::: INFORMATION GIVEN :::

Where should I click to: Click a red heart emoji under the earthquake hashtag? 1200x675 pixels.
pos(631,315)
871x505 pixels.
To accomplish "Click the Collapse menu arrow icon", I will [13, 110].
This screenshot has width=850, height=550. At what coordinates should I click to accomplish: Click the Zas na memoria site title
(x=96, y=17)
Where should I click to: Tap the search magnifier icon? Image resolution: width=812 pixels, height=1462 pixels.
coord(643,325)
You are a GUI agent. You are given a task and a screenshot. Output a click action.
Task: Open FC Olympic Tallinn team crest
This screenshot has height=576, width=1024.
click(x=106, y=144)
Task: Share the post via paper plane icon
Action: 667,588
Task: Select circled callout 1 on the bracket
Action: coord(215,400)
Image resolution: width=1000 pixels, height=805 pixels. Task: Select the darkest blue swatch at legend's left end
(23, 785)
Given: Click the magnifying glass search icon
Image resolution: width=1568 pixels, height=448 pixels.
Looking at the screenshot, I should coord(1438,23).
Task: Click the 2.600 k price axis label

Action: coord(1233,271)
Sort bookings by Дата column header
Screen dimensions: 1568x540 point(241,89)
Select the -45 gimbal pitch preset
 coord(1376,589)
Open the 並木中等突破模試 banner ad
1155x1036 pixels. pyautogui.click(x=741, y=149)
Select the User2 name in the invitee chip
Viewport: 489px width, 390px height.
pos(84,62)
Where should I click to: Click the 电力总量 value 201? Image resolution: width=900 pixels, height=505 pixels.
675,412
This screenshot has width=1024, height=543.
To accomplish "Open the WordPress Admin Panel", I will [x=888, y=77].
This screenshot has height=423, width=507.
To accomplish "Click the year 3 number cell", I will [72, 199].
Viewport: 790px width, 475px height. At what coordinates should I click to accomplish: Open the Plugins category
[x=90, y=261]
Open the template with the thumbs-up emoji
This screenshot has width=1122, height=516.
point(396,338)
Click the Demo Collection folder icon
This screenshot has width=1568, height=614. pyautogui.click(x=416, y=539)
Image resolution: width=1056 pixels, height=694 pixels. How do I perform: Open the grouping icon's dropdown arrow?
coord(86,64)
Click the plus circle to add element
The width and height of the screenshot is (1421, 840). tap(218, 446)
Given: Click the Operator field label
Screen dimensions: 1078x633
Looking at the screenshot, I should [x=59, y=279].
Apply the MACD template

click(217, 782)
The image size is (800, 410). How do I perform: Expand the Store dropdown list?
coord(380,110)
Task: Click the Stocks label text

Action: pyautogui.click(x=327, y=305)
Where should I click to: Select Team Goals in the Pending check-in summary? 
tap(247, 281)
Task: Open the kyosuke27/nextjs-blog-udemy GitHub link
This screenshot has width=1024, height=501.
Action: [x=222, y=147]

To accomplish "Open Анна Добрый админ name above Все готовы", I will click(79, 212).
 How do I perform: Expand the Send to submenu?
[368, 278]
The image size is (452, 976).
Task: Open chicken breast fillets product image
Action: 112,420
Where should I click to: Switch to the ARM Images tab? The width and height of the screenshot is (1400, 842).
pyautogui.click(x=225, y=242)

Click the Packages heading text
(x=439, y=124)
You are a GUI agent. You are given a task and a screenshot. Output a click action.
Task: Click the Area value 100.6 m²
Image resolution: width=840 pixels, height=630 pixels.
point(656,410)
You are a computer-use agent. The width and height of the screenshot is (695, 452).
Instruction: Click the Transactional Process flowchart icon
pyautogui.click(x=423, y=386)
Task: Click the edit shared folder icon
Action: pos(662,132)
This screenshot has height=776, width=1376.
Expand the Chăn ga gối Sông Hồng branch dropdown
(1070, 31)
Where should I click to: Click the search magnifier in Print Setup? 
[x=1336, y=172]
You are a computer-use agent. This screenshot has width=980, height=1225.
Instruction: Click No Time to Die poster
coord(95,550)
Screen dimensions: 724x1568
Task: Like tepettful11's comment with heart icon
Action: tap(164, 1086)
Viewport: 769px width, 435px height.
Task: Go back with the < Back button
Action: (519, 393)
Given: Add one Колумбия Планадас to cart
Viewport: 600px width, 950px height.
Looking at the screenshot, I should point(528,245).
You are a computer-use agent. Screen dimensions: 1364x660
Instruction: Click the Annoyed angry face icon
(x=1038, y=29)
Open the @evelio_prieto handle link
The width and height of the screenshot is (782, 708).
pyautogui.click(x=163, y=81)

:::

> [EXERCISE DESCRIPTION]: From the first line of the listing above through the line that contains "Task: Open FC Olympic Tallinn team crest", set down each line without alteration, and nothing else.

> [EXERCISE RESPONSE]:
Where should I click to: Click a red heart emoji under the earthquake hashtag? 1200x675 pixels.
pos(631,315)
871x505 pixels.
To accomplish "Click the Collapse menu arrow icon", I will [13, 110].
This screenshot has width=850, height=550. At what coordinates should I click to accomplish: Click the Zas na memoria site title
(x=96, y=17)
Where should I click to: Tap the search magnifier icon? Image resolution: width=812 pixels, height=1462 pixels.
coord(643,325)
You are a GUI agent. You are given a task and a screenshot. Output a click action.
Task: Open FC Olympic Tallinn team crest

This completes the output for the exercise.